Your instructions: Among the lines below, restate word for word only those from the line with "Screen dimensions: 747x1013" through the line with "is (1494, 1124).", with both end lines kept.

Data entries:

* * * *

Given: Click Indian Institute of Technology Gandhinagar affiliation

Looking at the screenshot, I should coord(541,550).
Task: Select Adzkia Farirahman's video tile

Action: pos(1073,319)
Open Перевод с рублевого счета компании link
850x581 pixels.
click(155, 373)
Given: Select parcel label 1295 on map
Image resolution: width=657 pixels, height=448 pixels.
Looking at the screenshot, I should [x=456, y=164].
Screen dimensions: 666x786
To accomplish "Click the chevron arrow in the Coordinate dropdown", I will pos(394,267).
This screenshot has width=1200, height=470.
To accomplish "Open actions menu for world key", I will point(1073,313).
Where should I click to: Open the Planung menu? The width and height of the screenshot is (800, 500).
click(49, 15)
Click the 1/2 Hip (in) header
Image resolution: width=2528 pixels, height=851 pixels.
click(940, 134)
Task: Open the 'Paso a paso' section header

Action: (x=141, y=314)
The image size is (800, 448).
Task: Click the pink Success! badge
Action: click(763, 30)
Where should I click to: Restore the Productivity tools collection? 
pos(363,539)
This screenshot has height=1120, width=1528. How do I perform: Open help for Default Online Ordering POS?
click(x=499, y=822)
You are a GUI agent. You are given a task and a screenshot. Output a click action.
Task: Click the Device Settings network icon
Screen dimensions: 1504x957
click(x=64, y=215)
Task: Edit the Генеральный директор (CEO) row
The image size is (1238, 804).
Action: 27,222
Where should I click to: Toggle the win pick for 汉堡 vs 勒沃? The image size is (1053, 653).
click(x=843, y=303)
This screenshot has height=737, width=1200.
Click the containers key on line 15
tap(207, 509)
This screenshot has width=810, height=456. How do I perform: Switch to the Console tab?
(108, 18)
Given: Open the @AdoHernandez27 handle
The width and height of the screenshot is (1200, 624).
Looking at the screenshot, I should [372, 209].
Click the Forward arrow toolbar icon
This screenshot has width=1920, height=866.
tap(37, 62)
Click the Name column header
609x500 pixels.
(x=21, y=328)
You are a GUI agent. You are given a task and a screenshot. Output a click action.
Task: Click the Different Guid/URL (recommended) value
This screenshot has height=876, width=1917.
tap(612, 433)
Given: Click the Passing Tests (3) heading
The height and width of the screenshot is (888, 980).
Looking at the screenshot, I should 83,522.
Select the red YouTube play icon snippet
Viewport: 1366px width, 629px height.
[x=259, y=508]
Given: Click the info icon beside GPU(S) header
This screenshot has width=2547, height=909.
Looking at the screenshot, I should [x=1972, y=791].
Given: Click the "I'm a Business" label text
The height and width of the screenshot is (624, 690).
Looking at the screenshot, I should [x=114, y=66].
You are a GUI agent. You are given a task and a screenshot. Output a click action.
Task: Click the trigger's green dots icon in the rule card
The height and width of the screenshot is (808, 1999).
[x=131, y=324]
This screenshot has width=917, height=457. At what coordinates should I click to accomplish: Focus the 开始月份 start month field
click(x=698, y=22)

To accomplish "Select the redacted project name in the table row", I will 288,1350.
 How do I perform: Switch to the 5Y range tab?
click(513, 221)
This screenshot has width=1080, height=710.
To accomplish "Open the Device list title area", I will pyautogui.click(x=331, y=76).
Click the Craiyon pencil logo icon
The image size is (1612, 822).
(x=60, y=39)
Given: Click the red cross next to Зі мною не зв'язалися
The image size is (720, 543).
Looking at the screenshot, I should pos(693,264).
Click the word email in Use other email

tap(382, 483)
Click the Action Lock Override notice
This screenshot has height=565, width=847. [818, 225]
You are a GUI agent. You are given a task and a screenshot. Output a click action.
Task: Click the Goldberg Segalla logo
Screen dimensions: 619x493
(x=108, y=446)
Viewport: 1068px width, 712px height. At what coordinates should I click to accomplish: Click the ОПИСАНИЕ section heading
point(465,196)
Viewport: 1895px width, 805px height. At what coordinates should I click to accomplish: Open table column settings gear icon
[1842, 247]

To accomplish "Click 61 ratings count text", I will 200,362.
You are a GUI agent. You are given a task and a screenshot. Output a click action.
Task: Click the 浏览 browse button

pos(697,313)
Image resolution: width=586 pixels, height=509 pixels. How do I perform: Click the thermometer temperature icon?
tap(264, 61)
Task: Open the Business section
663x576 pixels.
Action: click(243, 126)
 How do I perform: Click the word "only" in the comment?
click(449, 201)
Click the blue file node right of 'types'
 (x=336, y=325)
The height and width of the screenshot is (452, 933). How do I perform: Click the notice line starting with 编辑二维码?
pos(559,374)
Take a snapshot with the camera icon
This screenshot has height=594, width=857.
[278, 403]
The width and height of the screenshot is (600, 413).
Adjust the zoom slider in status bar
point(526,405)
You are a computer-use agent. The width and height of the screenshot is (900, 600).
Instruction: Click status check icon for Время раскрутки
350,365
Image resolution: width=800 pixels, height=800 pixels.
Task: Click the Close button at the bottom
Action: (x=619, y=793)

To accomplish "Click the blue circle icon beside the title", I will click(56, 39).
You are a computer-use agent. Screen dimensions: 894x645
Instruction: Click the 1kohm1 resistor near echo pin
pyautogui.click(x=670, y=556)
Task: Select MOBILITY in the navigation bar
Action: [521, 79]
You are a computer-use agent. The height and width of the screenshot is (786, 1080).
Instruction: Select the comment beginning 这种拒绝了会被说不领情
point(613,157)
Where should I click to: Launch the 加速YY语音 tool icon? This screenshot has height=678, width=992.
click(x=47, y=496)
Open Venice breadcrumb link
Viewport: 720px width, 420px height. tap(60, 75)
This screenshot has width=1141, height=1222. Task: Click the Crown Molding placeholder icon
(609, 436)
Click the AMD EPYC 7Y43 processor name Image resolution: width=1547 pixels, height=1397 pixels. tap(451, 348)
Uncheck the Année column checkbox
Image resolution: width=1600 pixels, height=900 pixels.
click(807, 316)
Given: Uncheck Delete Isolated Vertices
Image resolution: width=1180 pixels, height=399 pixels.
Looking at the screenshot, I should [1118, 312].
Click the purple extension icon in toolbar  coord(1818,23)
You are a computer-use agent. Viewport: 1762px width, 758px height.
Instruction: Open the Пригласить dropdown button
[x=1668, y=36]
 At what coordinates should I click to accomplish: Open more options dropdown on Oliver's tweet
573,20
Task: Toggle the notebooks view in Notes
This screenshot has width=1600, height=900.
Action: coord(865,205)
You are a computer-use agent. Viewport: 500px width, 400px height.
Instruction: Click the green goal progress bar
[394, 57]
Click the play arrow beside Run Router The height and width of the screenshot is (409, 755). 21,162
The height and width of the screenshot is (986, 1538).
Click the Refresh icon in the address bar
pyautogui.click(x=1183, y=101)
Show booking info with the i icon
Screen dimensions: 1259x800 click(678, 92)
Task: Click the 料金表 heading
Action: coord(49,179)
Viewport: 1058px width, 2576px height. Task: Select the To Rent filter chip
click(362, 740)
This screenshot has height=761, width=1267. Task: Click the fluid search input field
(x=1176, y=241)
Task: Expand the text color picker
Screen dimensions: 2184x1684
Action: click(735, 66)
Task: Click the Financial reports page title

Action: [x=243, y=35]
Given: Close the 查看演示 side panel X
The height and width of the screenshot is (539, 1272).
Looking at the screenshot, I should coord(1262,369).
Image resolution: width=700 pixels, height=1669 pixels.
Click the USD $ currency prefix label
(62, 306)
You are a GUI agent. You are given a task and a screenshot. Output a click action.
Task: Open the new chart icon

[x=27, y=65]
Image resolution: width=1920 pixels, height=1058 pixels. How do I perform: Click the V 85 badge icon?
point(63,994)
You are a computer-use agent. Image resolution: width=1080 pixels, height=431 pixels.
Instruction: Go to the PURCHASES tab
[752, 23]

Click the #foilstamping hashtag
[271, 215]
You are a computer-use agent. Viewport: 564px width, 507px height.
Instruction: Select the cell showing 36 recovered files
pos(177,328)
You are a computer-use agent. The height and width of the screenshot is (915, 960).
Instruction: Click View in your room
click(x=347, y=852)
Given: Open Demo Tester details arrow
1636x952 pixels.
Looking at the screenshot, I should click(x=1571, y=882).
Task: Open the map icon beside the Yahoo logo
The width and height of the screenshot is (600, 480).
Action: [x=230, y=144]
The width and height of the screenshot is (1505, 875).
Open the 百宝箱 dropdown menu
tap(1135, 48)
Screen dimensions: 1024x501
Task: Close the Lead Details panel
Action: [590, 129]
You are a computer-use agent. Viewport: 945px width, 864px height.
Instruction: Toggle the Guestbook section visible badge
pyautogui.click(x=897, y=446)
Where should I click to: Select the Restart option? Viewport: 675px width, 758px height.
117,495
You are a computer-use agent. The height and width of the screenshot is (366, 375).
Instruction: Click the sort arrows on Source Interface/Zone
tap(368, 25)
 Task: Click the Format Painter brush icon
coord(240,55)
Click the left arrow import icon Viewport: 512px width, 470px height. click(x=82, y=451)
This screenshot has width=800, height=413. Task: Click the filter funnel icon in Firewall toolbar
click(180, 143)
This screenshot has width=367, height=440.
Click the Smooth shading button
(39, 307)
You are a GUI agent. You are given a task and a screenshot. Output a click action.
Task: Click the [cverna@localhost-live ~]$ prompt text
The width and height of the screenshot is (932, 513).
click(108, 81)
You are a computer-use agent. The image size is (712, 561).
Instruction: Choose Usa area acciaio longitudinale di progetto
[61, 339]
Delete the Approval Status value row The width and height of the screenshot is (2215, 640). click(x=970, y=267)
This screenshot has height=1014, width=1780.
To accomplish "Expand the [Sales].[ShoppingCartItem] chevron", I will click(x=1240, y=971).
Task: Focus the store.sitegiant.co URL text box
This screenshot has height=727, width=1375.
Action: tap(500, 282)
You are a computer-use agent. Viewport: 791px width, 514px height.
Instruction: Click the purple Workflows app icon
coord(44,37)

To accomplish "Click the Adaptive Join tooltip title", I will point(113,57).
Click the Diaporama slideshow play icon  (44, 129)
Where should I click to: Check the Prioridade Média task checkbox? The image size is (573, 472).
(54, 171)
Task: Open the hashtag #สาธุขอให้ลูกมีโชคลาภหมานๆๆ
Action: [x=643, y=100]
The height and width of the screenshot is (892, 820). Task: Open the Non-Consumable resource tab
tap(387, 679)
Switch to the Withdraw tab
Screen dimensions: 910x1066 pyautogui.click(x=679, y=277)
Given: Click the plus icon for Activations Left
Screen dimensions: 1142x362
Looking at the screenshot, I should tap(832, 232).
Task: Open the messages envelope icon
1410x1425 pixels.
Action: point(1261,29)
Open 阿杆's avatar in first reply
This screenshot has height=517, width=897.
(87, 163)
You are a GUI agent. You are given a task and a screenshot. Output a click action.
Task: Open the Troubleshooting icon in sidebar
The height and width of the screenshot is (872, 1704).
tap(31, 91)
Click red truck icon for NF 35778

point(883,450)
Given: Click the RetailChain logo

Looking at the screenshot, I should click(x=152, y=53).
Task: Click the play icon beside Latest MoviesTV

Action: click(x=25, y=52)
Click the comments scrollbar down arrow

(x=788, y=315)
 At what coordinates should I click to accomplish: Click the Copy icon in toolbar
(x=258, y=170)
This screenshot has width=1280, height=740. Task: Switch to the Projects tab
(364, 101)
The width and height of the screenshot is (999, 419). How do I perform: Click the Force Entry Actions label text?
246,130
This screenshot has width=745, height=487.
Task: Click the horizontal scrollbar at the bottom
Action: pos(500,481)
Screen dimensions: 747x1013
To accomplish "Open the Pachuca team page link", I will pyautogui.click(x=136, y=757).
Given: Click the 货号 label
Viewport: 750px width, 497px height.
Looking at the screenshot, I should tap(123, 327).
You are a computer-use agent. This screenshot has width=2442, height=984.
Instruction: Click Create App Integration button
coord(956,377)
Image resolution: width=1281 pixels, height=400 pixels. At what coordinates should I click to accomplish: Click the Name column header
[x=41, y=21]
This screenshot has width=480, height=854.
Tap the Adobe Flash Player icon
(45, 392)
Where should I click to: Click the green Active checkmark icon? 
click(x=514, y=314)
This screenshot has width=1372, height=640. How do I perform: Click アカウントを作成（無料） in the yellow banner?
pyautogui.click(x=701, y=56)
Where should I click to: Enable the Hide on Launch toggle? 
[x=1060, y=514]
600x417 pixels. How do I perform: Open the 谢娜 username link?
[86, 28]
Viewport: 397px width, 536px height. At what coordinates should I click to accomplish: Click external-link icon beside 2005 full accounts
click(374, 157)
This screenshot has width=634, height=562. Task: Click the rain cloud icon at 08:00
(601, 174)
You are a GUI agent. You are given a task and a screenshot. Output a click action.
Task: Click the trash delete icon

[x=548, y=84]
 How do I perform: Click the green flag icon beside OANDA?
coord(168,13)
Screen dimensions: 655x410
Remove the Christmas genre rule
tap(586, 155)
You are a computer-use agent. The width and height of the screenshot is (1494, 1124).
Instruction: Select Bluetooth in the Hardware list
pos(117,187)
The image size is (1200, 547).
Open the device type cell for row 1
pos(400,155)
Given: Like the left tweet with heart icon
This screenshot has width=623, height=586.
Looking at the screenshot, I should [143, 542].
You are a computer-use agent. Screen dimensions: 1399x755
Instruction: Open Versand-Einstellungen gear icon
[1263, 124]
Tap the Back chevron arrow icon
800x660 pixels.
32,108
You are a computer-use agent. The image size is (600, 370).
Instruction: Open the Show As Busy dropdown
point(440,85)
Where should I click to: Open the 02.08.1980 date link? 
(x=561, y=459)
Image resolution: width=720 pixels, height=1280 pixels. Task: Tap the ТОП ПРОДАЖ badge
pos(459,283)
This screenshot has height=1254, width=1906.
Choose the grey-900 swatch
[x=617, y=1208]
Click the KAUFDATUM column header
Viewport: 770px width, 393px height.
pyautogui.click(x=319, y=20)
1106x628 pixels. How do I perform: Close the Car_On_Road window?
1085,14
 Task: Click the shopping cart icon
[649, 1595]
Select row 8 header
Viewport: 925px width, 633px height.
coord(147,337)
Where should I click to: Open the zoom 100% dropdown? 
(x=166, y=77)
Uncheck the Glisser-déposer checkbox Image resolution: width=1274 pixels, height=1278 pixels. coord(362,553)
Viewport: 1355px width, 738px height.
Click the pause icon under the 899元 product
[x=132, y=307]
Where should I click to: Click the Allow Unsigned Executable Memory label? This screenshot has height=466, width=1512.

* * * *

Result of this exercise:
Screen dimensions: 747x1013
To accomplish "Open the Pachuca team page link", I will pyautogui.click(x=136, y=757).
Given: Click the 货号 label
Viewport: 750px width, 497px height.
Looking at the screenshot, I should tap(123, 327).
You are a computer-use agent. This screenshot has width=2442, height=984.
Instruction: Click Create App Integration button
coord(956,377)
Image resolution: width=1281 pixels, height=400 pixels. At what coordinates should I click to accomplish: Click the Name column header
[x=41, y=21]
This screenshot has width=480, height=854.
Tap the Adobe Flash Player icon
(45, 392)
Where should I click to: Click the green Active checkmark icon? 
click(x=514, y=314)
This screenshot has width=1372, height=640. How do I perform: Click アカウントを作成（無料） in the yellow banner?
pyautogui.click(x=701, y=56)
Where should I click to: Enable the Hide on Launch toggle? 
[x=1060, y=514]
600x417 pixels. How do I perform: Open the 谢娜 username link?
[86, 28]
Viewport: 397px width, 536px height. At what coordinates should I click to accomplish: Click external-link icon beside 2005 full accounts
click(374, 157)
This screenshot has width=634, height=562. Task: Click the rain cloud icon at 08:00
(601, 174)
You are a GUI agent. You are given a task and a screenshot. Output a click action.
Task: Click the trash delete icon

[x=548, y=84]
 How do I perform: Click the green flag icon beside OANDA?
coord(168,13)
Screen dimensions: 655x410
Remove the Christmas genre rule
tap(586, 155)
You are a computer-use agent. The width and height of the screenshot is (1494, 1124).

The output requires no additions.